Repeat the stretch of entries below from the line with "You are a GUI" through the line with "The height and width of the screenshot is (446, 1200).". Include both ends and add nothing.

RECORD EXCERPTS:
--------------------------------------------------
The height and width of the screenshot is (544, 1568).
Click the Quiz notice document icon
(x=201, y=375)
--------------------------------------------------
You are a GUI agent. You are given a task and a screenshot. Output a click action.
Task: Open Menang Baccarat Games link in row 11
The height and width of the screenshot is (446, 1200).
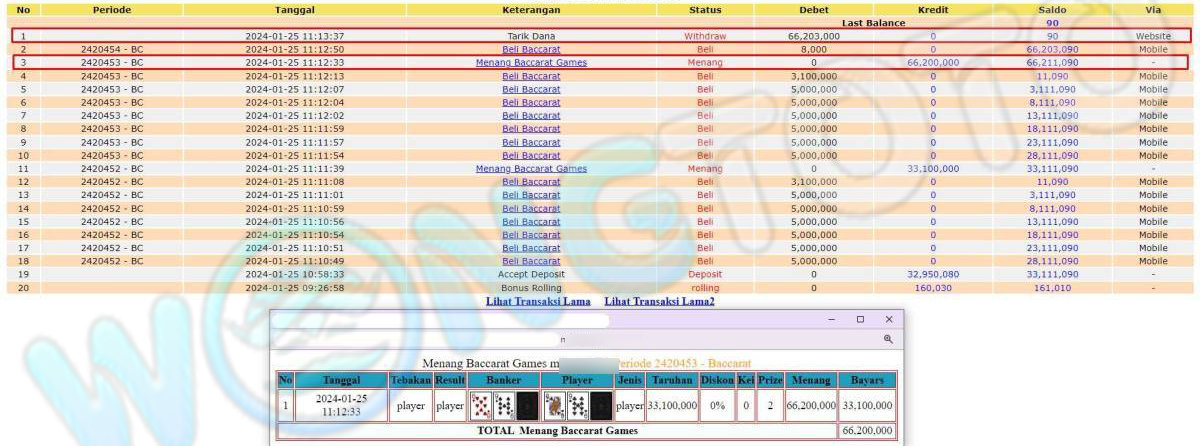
--------------------------------------------------
RESPONSE:
You are a GUI agent. You are given a task and a screenshot. Output a click action.
Task: Open Menang Baccarat Games link in row 11
The height and width of the screenshot is (446, 1200).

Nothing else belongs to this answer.